Seriously, it boggled my mind at the time. Why would you slow down to make up time? The key wasn't necessarily to ride slower, but to ride smarter. If you had a longer stretch, let your horse out to a controlled hand gallop for a few strides, but the important part was controlled. Because you wanted to be able to then sit back, collect him back to a balanced canter, and bring your turn in tighter to get to shorter path to the next fence. And, consequently, a better spot. Rushing ahead without thinking just gets you where you don't want to be.

The metaphor works for pretty much everything else related to horses. So often we encounter a problem and we get frustrated trying to push through it. We end up spending a lot of useless time trying to address something that we haven't really even thought about. If you stop for a minute, analyze what the problem is, and then address the root of the issue directly, you'll save a lot of time and your horse will appreciate the direction of the activity. Most horses, especially when they're also frustrated, are just going to get more and more wound up the more you push an issue.

When I got out to the barn yesterday to ride, Indigo was, once again, feeling fresh. I'm wondering if this is going to be the new standard now that the weather is getting nice? I'd be okay if it is, because once we have our head in the right place, her movement is much more animated. I decided not to lunge her today, because really, it doesn't do any good for the problem I'd been having. I don't believe in lunging them until they're worn out in order to control them, and lunging seemed to just rile her up more in the past. So I thought I'd try a different tactic and just do some ground work before getting on.
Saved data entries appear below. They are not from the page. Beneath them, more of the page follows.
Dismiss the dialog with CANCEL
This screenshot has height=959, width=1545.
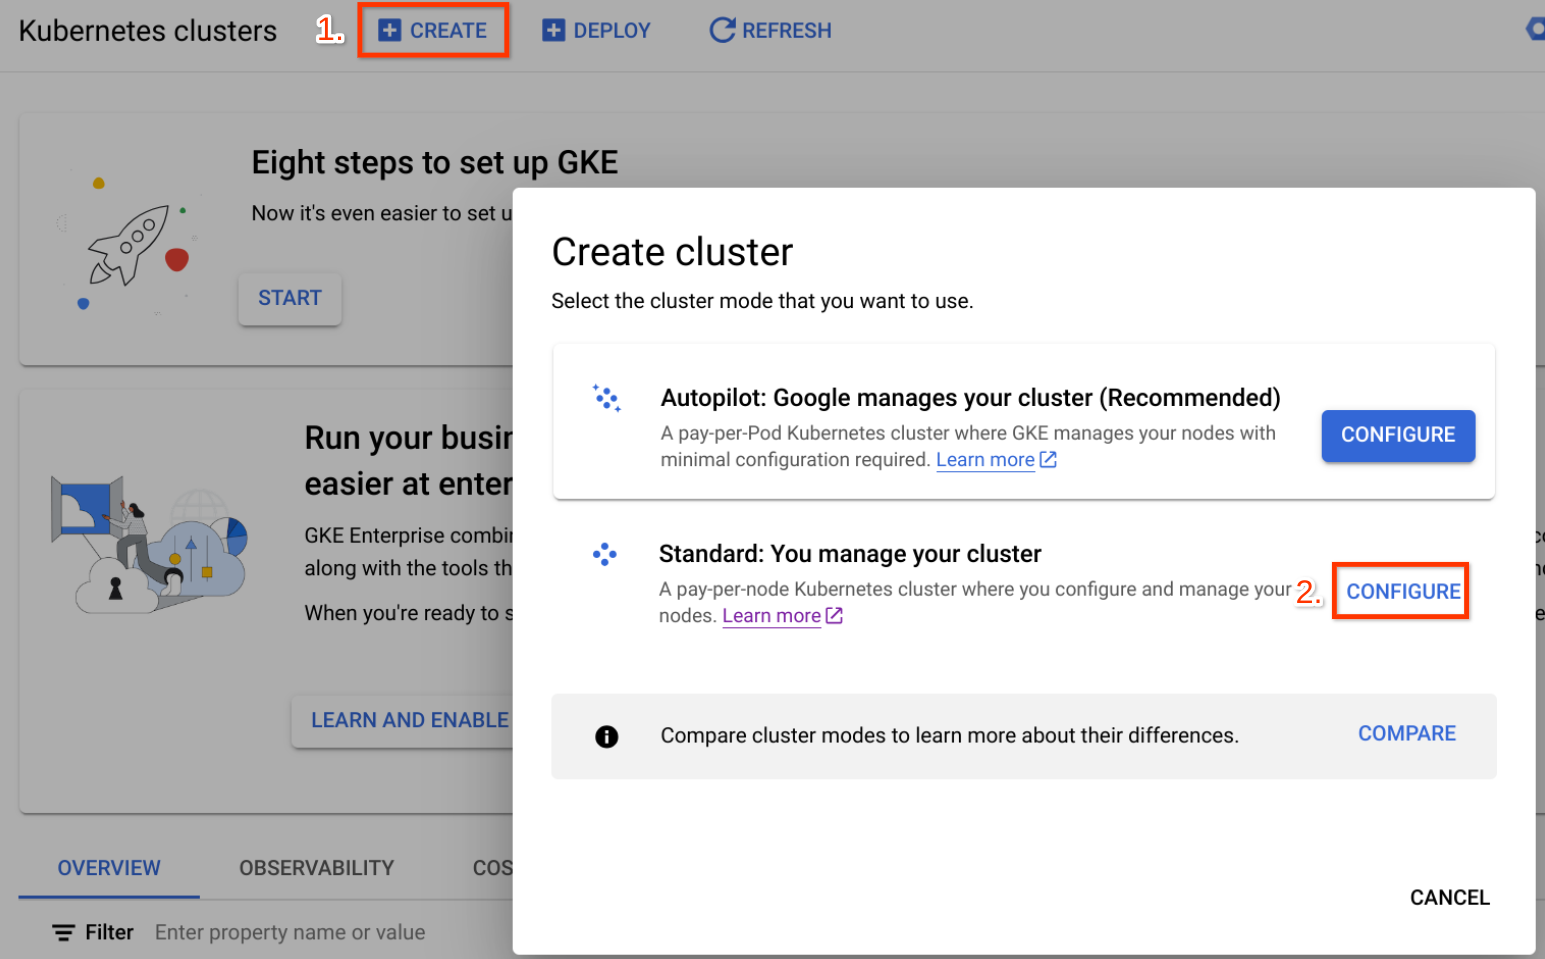coord(1449,898)
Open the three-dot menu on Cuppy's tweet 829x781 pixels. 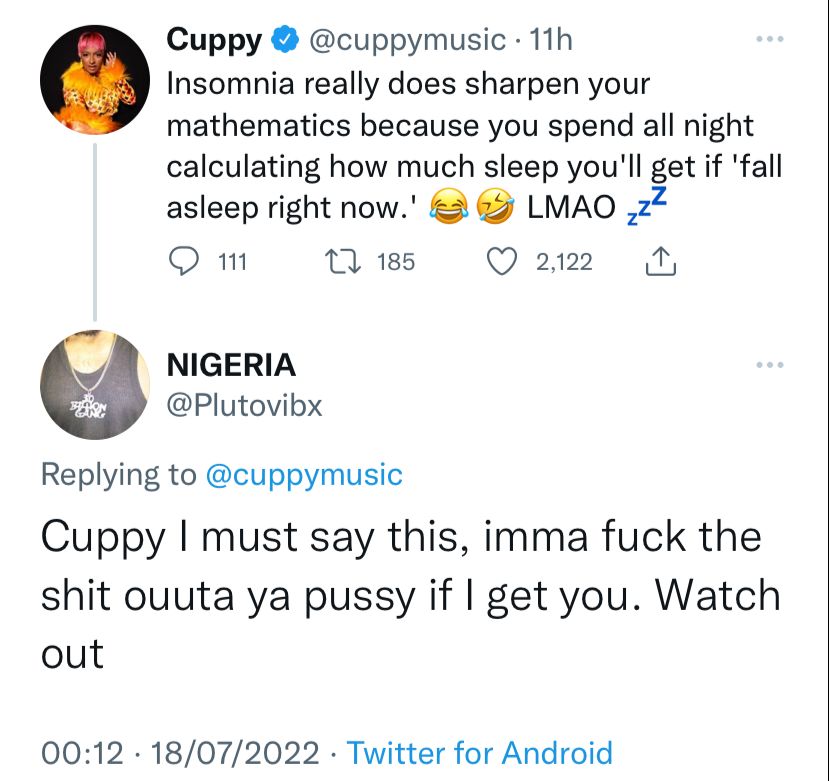770,39
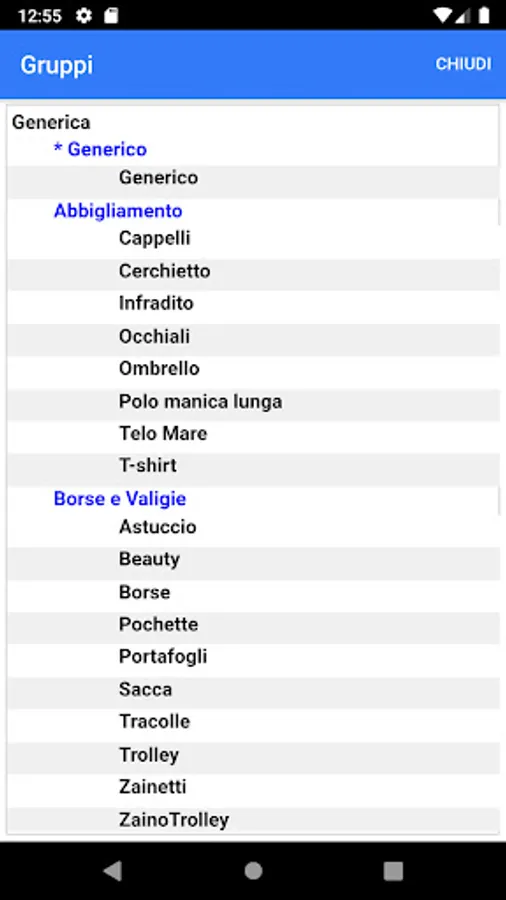
Task: Choose the T-shirt item
Action: point(253,465)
So we did some simple ground work, she seemed to be starting to focus, so I headed over to the mounting block. She started dancing away from it. "Okay" I thought, we'll just work on some one-rein stops that way once I get on her, I won't get ejected. This went on for... maybe a half hour. No progress. At all. Okay, time to re-evaluate.
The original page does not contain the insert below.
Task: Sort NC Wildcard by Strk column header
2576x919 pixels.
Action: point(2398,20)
My problem wasn't that my horse was too fresh. My problem, at the moment, was also not that my  horse was bucking (although I had a pretty good idea from the hump in her back that the buck wasn't too far away). My problem at the moment was my horse not standing at the mounting block. Okay, back to basics then. Time to re-teach mounting.

So I set the mounting block up next to the wall to create a chute of sorts so that the wiggling would be minimized. We started out just walking straight through, to make sure the chute didn't bother her (some horses get very claustrophobic in that sort of set up). No issues. Then we walked through and halted by the block. She started flipping her head around and getting impatient. I waited until she was still, scratched her on the neck, then walked out. We did this a few times until she figured out that being still got her out of the block faster than fussing. At this point, progress happened faster. I gathered the reins, scratched her neck, walked her out. Walked back in, gathered the reins, stepped on the mounting block, scratched her neck, got back down, walked her out. Walked in, gathered the reins, stepped on the mounting block, patted the saddle a few times, got down, walked her out. Walked in, gathered the reins, stepped on the mounting block, leaned over the saddle, got back down, walked her out. By this point, she was starting to really pay attention. I'm not sure if she was confused as to why we were going through this whole circus, but she was listening, being patient, and standing quietly at the block. Finally, I managed to actually mount.

After that, we had a pretty good ride. Some focus issues, but then again, she's 5 and hasn't had a whole lot of work done with. Overall, I think it was a successful day and reminded me of a very important lesson, to ride the horse that you have in the arena that day, not the one that you're expecting or want. If I come in and she's acting like a 2-year-old who's never seen the mounting block before, there's no point in trying to push past it. We'll get there a lot faster if I slow down and address the problem.